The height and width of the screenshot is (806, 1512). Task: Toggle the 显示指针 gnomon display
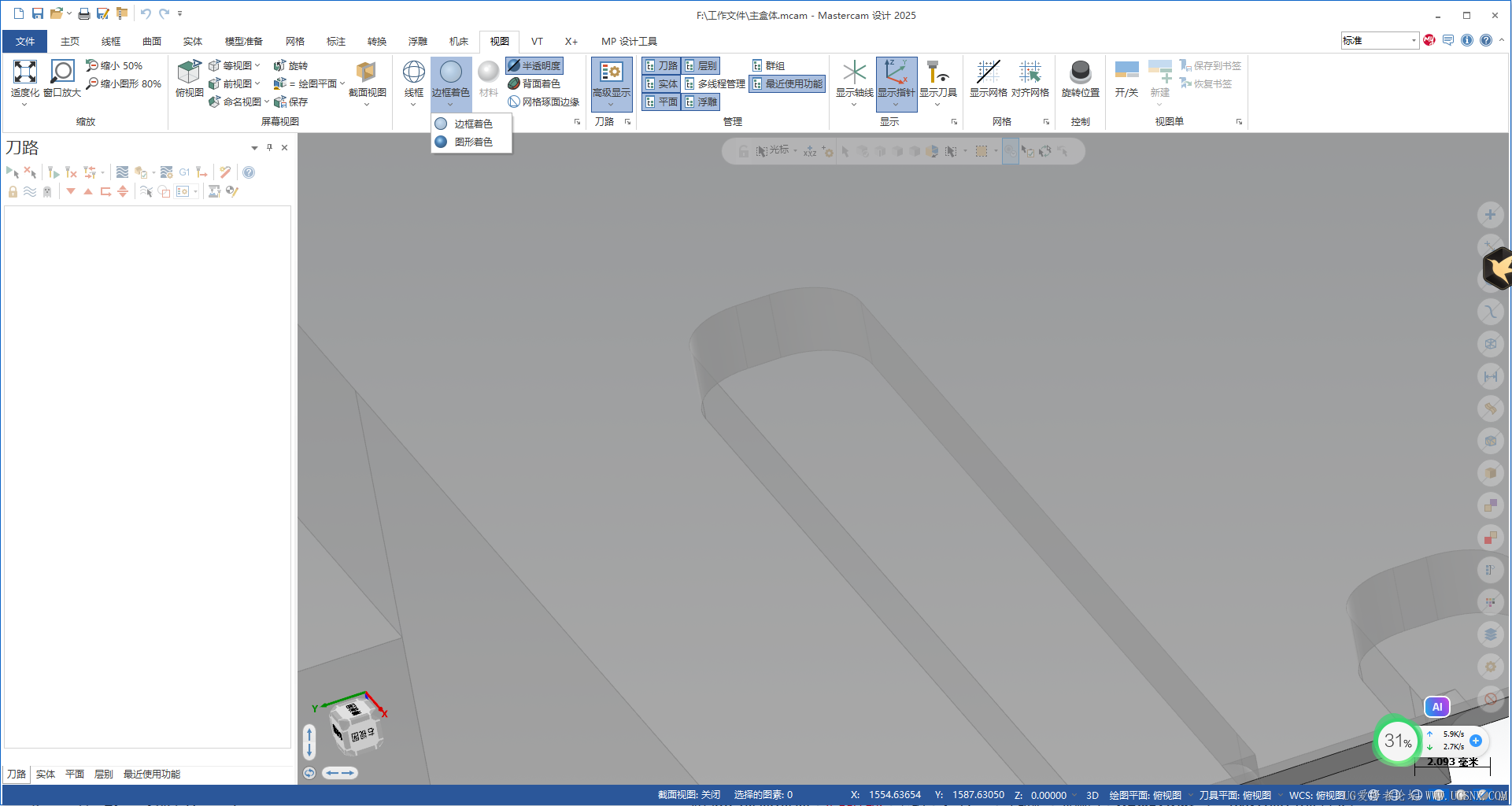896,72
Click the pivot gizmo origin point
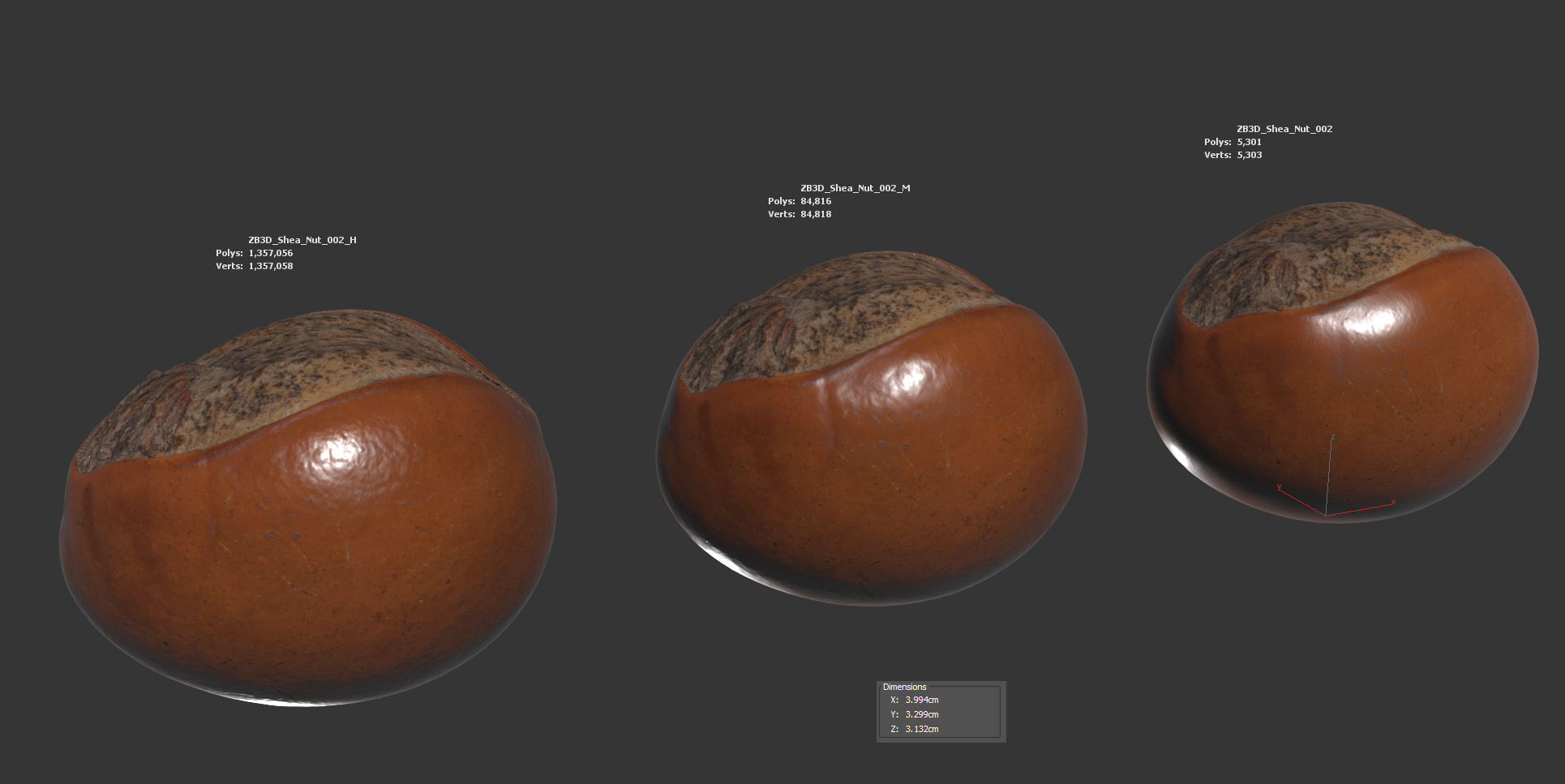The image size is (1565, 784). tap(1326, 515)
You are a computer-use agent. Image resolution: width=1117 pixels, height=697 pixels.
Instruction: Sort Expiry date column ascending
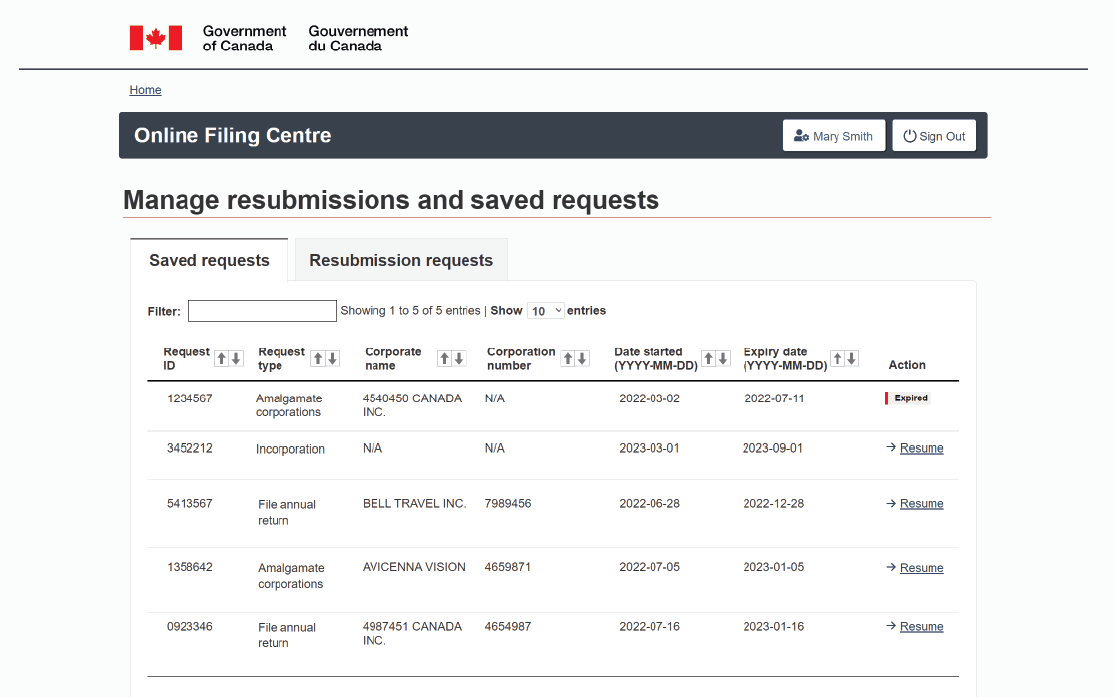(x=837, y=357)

* * *

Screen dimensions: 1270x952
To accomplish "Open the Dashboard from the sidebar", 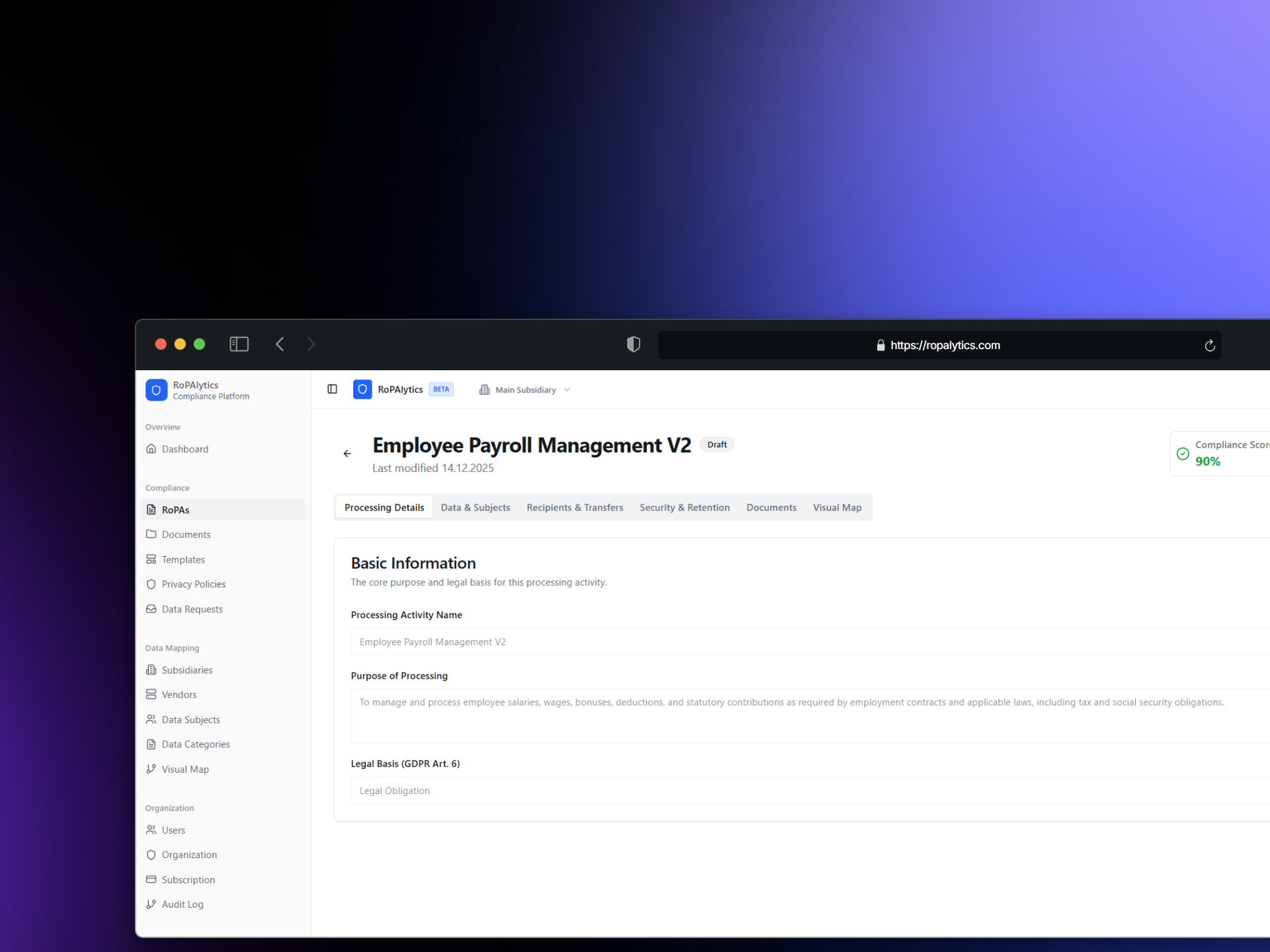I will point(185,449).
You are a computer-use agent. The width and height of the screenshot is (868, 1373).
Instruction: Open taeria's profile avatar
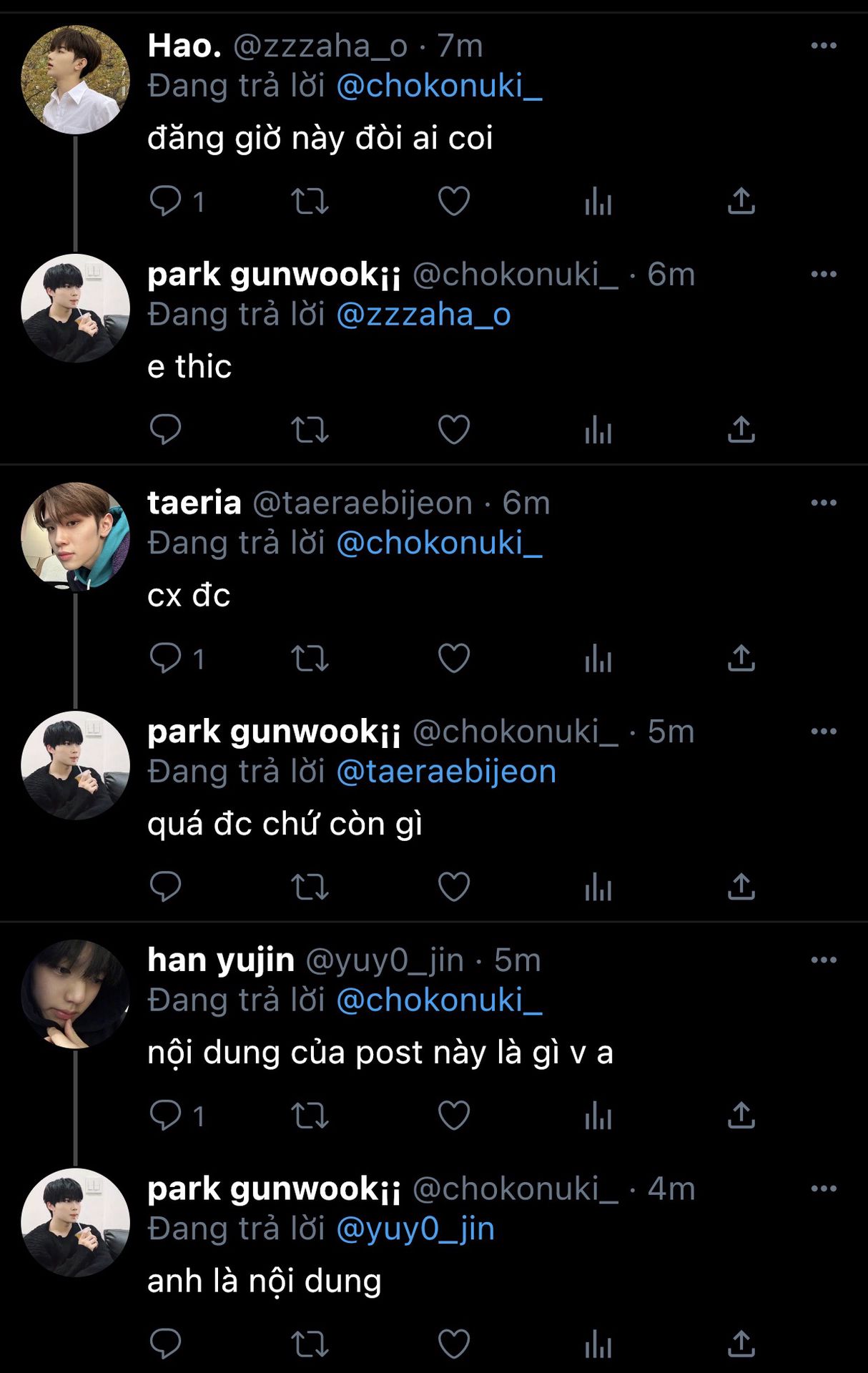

* * *

**YOUR GOAL:**
Can you copy the lines word for word, from the line containing "You are a computer-use agent. The" up to and including the line containing "Instruction: Open taeria's profile avatar"?

**TASK OUTPUT:**
You are a computer-use agent. The width and height of the screenshot is (868, 1373).
Instruction: Open taeria's profile avatar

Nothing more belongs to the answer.